§ **Available data**
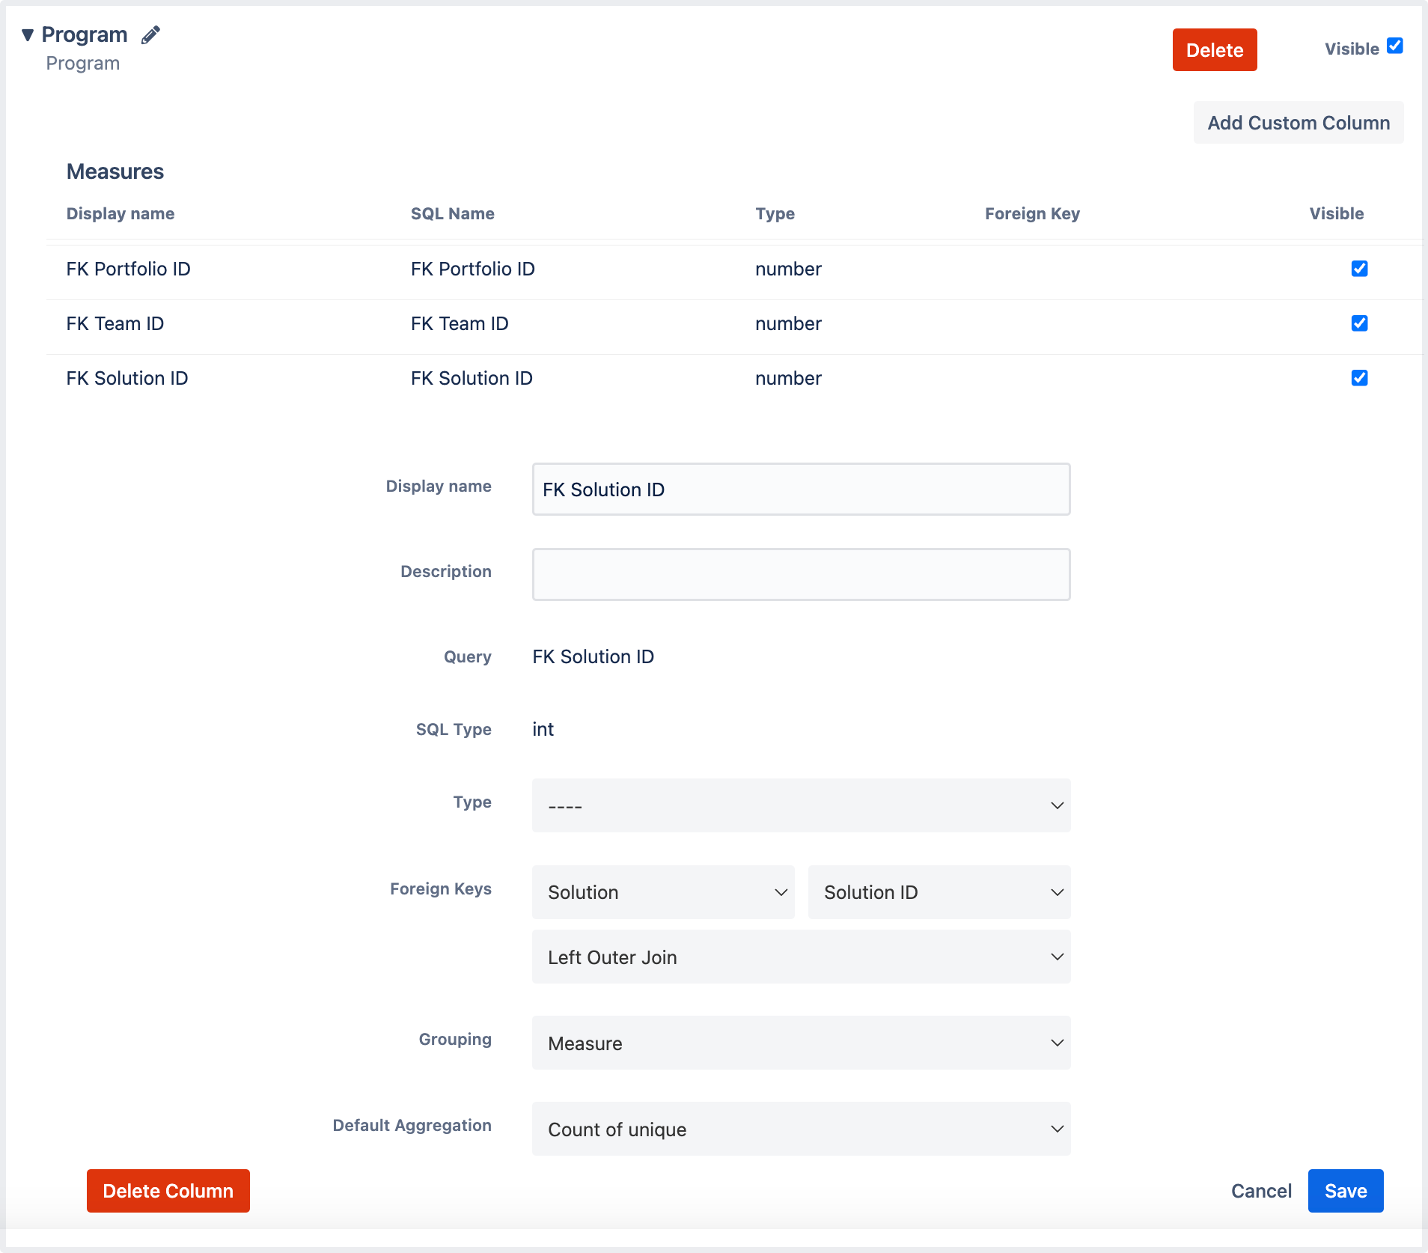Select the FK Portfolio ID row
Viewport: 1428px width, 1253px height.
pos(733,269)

...

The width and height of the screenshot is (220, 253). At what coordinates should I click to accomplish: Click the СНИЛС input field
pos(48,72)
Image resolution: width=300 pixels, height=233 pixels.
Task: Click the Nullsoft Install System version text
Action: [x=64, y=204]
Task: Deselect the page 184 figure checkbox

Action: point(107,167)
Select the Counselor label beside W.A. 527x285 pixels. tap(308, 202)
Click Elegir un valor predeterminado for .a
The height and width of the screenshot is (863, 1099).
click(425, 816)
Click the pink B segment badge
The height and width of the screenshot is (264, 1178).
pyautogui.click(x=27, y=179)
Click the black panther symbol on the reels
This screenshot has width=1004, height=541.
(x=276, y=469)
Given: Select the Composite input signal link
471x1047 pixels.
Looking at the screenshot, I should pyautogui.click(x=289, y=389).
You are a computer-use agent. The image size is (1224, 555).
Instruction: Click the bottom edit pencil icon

§ **The task**
As listed above, the lines from the line with "471x1047 pixels." to the line with "Instruction: Click the" are to be echoed exactly, with both ends included and nothing added.

§ **Answer for this exercise**
471x1047 pixels.
Looking at the screenshot, I should pyautogui.click(x=289, y=389).
You are a computer-use agent. The image size is (1224, 555).
Instruction: Click the bottom edit pencil icon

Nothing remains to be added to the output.